JOB: Count the lines in the items below that contain the string "next". Reply with the number alone.

Entries for locating text and items

## Start

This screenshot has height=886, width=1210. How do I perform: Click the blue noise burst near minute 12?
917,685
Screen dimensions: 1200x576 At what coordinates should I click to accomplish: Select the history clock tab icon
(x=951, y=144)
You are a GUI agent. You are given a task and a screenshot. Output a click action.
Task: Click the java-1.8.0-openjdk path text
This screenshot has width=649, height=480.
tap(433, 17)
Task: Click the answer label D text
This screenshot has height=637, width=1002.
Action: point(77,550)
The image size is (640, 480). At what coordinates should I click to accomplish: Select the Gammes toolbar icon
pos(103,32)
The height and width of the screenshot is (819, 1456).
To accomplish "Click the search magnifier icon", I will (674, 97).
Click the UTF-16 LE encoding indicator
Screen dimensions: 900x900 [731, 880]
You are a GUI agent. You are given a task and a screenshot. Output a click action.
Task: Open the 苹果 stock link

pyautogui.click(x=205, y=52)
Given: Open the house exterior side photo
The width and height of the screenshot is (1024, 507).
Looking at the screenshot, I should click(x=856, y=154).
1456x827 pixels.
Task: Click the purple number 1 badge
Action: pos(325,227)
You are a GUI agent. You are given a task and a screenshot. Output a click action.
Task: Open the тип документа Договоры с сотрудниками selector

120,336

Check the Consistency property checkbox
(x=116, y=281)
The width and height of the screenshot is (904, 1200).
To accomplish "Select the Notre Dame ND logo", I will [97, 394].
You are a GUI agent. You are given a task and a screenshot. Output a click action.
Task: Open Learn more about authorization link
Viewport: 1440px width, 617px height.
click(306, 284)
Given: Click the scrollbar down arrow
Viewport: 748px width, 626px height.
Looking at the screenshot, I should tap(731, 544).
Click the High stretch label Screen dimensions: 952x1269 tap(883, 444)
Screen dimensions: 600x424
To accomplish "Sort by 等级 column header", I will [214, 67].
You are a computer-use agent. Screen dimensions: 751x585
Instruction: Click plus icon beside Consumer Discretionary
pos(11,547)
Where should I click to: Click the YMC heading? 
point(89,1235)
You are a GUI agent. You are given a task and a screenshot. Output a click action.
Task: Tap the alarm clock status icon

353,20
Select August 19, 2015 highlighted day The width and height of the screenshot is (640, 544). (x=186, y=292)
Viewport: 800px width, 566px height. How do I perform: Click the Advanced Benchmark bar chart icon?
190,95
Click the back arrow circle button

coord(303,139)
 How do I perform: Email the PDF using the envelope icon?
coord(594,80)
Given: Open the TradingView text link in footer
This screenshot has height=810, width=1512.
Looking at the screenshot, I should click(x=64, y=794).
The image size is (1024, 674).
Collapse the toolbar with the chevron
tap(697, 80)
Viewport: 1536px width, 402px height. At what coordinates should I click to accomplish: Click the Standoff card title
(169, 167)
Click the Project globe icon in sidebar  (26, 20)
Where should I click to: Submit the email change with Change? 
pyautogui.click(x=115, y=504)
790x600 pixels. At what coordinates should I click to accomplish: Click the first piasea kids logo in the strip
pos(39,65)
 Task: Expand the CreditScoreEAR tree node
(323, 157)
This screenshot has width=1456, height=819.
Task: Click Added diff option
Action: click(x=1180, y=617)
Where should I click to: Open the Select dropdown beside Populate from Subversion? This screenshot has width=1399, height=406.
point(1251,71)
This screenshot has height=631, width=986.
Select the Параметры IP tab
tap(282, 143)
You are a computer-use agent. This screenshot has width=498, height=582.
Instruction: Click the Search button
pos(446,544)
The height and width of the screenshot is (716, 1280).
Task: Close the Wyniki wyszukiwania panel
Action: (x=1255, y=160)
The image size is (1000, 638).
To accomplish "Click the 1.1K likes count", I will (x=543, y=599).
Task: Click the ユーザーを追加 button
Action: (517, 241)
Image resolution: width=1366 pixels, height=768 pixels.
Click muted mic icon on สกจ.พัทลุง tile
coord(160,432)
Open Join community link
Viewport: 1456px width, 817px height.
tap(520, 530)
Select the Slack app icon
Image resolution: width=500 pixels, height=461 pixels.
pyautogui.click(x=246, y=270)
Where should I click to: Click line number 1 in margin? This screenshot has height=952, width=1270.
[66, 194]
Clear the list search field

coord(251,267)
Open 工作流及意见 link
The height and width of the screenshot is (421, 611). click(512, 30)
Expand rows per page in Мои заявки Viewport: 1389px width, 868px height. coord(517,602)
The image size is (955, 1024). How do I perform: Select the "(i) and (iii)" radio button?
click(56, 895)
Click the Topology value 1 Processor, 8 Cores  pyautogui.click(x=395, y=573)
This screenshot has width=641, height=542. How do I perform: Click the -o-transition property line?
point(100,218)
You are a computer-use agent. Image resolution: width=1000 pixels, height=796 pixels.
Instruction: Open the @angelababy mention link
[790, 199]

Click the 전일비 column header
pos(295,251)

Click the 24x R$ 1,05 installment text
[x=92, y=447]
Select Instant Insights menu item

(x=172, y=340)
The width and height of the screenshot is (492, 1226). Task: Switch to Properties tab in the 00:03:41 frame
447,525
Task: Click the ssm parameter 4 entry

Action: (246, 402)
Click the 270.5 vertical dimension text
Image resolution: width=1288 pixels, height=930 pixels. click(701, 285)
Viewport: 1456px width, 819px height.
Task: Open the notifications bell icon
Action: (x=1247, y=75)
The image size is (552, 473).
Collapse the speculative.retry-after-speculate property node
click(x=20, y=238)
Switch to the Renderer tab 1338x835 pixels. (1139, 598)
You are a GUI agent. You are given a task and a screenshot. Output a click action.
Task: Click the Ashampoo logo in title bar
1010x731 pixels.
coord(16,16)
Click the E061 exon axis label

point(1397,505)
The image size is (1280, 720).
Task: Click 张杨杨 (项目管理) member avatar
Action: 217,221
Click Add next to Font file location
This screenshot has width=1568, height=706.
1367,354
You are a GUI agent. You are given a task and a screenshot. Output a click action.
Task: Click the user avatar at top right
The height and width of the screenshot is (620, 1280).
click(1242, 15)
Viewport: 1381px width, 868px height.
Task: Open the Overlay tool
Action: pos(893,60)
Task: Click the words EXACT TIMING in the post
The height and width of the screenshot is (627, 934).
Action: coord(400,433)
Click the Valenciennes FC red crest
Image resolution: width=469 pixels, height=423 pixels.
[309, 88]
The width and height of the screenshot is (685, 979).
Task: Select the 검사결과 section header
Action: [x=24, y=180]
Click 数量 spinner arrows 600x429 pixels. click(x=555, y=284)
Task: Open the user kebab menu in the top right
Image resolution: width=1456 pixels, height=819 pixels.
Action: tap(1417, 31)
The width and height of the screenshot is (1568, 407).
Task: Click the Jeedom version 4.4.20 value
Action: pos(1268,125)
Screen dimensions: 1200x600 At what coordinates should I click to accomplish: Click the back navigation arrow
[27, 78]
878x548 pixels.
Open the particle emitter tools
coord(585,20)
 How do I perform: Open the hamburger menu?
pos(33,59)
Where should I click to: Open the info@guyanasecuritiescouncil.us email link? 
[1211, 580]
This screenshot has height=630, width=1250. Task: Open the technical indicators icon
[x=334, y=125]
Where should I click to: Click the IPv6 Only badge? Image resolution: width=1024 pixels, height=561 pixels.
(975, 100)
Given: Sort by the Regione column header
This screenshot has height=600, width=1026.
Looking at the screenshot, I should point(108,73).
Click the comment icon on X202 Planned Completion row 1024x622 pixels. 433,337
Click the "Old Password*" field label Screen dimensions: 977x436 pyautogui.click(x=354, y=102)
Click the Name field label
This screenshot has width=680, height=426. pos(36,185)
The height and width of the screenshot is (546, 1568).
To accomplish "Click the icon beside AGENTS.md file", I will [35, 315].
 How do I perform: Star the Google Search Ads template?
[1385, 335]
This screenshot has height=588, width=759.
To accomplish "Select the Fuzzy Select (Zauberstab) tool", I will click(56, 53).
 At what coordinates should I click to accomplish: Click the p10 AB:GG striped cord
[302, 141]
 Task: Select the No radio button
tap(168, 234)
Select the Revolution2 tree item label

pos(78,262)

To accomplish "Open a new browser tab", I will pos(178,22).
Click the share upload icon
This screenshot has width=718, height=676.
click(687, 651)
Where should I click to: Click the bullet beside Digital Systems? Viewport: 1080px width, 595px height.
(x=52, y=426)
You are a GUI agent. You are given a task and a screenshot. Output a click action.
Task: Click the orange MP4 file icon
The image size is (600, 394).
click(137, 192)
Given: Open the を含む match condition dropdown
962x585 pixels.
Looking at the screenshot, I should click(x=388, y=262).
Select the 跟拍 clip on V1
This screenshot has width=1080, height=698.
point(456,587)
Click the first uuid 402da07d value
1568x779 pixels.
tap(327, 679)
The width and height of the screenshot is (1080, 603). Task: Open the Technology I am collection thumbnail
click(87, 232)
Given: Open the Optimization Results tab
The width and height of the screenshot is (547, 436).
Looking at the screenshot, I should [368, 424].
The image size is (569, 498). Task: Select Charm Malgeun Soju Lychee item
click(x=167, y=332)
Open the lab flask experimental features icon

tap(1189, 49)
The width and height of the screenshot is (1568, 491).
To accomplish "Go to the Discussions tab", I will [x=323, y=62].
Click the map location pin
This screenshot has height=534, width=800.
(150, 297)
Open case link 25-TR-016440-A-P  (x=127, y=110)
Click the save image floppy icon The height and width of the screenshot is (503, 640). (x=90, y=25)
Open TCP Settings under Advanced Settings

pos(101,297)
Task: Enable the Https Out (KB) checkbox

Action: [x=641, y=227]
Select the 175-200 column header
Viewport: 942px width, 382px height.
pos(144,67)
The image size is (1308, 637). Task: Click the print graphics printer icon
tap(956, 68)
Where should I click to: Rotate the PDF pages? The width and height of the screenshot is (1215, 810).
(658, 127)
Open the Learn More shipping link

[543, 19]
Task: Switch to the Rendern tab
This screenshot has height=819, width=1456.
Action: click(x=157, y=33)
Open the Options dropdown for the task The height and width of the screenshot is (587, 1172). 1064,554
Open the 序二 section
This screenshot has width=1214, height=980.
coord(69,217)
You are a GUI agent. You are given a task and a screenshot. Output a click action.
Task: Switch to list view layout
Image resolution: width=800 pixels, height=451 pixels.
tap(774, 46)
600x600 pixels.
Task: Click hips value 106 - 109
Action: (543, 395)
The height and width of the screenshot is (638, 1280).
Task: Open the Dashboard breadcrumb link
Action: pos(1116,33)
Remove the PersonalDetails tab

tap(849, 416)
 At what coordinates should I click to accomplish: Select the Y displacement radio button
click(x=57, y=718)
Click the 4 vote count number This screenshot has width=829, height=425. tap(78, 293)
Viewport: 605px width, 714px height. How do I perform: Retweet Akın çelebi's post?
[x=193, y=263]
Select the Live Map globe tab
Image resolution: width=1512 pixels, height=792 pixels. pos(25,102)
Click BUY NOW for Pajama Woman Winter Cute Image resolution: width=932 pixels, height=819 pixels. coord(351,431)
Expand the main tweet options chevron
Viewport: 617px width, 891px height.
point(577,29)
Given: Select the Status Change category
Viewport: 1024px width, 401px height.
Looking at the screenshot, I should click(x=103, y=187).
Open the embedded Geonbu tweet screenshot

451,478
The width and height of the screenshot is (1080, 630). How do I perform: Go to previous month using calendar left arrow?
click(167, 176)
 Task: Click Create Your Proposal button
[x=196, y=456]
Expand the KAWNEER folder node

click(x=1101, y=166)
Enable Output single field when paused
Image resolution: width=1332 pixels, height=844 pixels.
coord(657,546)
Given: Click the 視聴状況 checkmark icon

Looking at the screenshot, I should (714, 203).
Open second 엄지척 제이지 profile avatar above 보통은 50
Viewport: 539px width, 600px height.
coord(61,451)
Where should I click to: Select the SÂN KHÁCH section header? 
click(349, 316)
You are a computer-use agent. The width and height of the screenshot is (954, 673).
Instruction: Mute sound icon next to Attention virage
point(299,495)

## End

FINISHED TASK: 2